• _REQUIRED TASKS_
a – In the excerpt below about Governor Healey's radio interview, who is named as Healey's partner?
b – For the excerpt below about Governor Healey's radio interview, say whether each statement agrees with it: (i) Jim Braude asked Healey whether she would call herself a childless cat lady. (ii) Healey's partner has sole custody of her children. (iii) Vance said that people without children lack a "direct stake" in the country's future. Answer yes or no for each, quoting the words of the excerpt that decide it.
c – Carry on the excerpt below about Governor Healey's radio interview, picking up after its final sentence.

• _QUOTED PASSAGE_

# # # #

In an interview with the governor on Wednesday, a somewhat odd exchange occurred when GBH radio host Jim Braude asked, “Would you say you’re a childless cat lady, governor?” Gov. Maura Healey laughed, and Braude pushed, “I mean, it is fair, is it not?”


Hands clasped and a slight smile on her face, Healey replied, “Well, our step-children would disagree with that,” referring to the children of her partner, Joanna Lydgate, who shares custody with her ex-husband, “and our teenager at home would disagree with that.”


The typically private Healey, like Vice President Kamala Harris, is part of a blended family. But the parental status of women in politics has become a sour flashpoint in the context of former President Donald Trump’s veep pick – Ohio senator J.D. Vance – saying the nation is “effectively run ... by a bunch of childless cat ladies who are miserable at their own lives and the choices that they’ve made, and so they want to make the rest of the country miserable, too.”


Vance said that those without children – specifically referencing Congresswoman Alexandria Ocasio-Cortez; Harris, who has step-children; and Transportation Secretary Pete Buttigieg, who has adopted children with his husband – lack a “direct stake” in the country’s future.

# # # #

• _DATA SEGMENT_
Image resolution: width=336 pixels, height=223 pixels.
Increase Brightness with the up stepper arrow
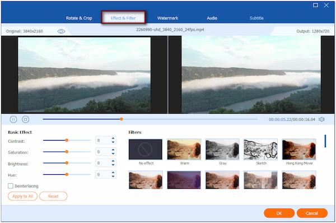(x=113, y=161)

# # # #

• _RESPONSES TO THE TASKS_
a – Joanna Lydgate

b –
(i) Yes: "Would you say you’re a childless cat lady, governor?"
(ii) No: "who shares custody with her ex-husband"
(iii) Yes: "lack a “direct stake” in the country’s future"

c –
Beyond generally advising that people not judge others’ parental circumstances, Healey asked “who are you to say what brings a woman fulfillment? … Not only is it a ridiculous, cruel, and disgusting comment, it's also really serious because what it actually speaks to, underlying all of this, the degree of misogyny and sexism that both J.D. Vance and Donald Trump have toward women.”


As the presidential race swirled with unpleasantness, one of the few major pieces of legislation to make it out of a late night end-of-session legislative rush on Beacon Hill will put a long-sought button on the question of who qualifies as a parent in Massachusetts.


People who have children through birth, adoption, marriage, surrogacy, sperm donation, and assisted reproduction like in-vitro fertilization – as well as those who become “de facto” parents – are included under updated parentage legislation now awaiting Healey’s signature. The governor expressed her support for the law earlier in 2024.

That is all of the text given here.